Recovery After LIMA Harvesting
Because the LIMA is detached from the chest wall during surgery, recovery involves standard sternal precautions to let the breastbone heal. For the first four to six weeks, you’ll typically be told to avoid lifting anything heavier than 5 to 10 pounds and to avoid raising your arms above shoulder level. Reaching behind your body and pushing yourself up from a chair using your arms are also restricted during this window. By six to eight weeks, the weight limit gradually increases to about 20 pounds, and most patients return to normal daily activities within two to three months.
One uncommon but recognized risk of mammary artery harvesting is injury to the phrenic nerve, which controls the diaphragm. This occurs in roughly 4% of cases when the right internal mammary artery is harvested high up, and it can cause temporary breathing difficulty. About two-thirds of affected patients recover on their own without further intervention. The left side carries a lower risk because the nerve’s anatomy is slightly different, but surgeons still take care to protect it during the dissection.

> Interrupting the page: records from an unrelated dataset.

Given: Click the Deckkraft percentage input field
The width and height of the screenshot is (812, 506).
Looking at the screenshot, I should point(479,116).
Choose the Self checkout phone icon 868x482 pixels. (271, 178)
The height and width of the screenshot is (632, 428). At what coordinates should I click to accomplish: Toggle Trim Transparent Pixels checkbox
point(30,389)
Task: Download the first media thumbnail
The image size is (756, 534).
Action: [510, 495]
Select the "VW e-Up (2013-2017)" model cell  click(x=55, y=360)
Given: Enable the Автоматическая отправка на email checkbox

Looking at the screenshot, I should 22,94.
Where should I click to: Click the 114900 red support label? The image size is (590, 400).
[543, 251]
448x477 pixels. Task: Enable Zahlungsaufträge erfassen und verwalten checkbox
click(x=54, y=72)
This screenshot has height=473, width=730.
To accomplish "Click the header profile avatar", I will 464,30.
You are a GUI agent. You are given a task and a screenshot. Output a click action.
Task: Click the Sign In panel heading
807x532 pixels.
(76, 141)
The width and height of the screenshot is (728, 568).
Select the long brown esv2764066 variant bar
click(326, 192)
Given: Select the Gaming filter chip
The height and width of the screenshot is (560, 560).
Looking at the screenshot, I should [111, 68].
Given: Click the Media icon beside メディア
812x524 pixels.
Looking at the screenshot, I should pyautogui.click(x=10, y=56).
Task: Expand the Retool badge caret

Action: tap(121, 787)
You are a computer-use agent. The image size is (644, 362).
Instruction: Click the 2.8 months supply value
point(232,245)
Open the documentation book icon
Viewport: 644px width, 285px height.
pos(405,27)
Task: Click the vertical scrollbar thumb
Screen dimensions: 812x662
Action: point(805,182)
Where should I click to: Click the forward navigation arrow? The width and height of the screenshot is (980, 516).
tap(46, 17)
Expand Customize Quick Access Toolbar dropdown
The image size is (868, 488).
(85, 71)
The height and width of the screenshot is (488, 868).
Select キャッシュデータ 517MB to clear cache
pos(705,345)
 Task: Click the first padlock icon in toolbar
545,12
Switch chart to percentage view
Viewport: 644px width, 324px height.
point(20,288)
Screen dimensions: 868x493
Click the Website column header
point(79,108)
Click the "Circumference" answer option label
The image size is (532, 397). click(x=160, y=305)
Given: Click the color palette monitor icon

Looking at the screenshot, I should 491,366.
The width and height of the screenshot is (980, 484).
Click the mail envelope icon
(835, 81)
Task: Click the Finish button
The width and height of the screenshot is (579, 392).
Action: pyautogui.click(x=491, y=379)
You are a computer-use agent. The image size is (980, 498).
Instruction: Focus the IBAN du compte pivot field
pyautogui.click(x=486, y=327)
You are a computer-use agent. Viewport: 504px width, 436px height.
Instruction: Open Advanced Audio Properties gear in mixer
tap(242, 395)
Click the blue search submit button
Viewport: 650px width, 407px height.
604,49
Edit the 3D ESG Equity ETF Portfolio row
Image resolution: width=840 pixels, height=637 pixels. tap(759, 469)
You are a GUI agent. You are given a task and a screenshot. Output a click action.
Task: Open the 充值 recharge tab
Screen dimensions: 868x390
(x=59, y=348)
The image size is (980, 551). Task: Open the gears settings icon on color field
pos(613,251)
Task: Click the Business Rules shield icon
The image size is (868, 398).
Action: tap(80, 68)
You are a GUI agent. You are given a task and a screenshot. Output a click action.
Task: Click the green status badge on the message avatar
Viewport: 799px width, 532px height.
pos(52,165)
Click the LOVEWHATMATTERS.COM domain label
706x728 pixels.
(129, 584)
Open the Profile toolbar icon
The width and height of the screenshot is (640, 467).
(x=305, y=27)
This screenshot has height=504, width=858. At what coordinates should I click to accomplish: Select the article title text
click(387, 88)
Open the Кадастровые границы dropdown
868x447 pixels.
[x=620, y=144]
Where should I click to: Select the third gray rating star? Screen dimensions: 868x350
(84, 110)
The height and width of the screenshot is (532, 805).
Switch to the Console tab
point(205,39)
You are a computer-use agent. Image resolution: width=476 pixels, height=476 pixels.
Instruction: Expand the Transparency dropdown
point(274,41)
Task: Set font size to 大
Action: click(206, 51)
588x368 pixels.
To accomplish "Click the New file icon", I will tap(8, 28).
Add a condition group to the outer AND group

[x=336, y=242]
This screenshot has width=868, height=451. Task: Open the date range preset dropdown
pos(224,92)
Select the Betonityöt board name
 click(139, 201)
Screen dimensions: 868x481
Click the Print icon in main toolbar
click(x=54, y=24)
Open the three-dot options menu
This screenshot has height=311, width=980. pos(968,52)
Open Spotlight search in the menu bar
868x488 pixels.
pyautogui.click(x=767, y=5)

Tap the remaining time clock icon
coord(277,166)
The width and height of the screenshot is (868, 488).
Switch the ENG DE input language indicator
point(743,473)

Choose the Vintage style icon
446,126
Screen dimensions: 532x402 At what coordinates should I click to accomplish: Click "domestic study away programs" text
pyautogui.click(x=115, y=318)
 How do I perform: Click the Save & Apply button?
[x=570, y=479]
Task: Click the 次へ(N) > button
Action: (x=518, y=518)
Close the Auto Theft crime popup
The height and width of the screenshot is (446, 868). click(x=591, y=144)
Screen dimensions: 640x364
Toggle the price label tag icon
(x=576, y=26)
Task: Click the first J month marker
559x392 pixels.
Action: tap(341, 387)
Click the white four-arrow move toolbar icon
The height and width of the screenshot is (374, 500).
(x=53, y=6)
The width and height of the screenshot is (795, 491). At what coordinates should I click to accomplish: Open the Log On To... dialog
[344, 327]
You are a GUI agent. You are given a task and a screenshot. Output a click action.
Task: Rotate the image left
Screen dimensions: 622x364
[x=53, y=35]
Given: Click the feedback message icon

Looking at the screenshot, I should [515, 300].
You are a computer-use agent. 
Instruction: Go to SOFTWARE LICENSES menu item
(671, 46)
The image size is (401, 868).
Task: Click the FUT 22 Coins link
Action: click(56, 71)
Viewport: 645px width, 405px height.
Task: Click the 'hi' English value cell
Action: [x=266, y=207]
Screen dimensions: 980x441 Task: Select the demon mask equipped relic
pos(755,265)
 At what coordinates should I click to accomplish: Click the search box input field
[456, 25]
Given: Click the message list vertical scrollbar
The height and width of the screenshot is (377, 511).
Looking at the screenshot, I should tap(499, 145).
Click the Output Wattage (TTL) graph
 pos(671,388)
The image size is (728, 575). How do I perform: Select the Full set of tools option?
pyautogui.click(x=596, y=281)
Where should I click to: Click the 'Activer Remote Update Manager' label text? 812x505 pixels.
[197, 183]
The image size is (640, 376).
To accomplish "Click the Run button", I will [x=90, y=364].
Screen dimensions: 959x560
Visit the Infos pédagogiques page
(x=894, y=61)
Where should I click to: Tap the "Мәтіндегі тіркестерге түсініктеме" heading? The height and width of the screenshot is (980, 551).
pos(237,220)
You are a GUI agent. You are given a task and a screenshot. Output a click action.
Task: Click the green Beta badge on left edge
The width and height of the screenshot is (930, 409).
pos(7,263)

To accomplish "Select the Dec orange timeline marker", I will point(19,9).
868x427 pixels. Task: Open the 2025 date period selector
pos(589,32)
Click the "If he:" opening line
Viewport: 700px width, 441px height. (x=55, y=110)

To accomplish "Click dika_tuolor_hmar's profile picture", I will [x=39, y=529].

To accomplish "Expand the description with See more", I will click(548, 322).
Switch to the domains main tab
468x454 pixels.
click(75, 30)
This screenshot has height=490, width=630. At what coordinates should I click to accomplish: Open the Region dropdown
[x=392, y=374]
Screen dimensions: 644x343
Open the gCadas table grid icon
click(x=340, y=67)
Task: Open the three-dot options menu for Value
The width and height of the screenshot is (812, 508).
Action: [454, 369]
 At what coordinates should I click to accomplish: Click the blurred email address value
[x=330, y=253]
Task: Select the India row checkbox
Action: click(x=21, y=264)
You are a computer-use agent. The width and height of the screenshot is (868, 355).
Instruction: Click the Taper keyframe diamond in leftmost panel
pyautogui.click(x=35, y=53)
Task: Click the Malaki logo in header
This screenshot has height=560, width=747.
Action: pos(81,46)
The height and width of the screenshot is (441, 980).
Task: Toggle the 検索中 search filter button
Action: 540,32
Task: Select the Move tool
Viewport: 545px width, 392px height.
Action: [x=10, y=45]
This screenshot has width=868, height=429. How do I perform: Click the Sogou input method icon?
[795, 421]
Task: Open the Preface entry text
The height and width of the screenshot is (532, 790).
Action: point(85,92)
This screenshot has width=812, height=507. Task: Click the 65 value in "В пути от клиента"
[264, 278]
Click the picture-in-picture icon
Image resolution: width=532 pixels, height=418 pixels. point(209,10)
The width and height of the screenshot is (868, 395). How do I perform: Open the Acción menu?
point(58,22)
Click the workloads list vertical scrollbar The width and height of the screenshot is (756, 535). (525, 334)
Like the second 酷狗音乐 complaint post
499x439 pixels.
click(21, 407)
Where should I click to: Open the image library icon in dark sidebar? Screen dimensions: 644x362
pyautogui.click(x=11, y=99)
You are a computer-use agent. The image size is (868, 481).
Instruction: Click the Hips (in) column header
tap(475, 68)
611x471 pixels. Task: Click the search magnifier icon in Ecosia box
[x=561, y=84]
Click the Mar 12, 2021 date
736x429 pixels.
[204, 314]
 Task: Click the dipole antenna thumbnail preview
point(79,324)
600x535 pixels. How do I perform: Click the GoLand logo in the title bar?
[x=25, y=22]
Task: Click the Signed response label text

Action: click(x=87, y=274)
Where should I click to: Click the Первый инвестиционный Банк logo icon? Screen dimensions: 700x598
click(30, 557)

What Makes the LAD Connection So Important
The LAD is sometimes called the “widow maker” because blockages in this artery can cause massive heart attacks. It feeds the front wall and a large part of the left ventricle, the chamber responsible for pumping blood to the entire body. Connecting the LIMA specifically to this artery pairs the most durable graft with the most critical target. Studies consistently show that patients who receive a LIMA-to-LAD graft live longer and have fewer cardiac events than those who receive vein grafts to the same artery. This single surgical connection has become so central to modern heart surgery that LIMA usage rates are tracked as a quality measure in cardiac surgery programs.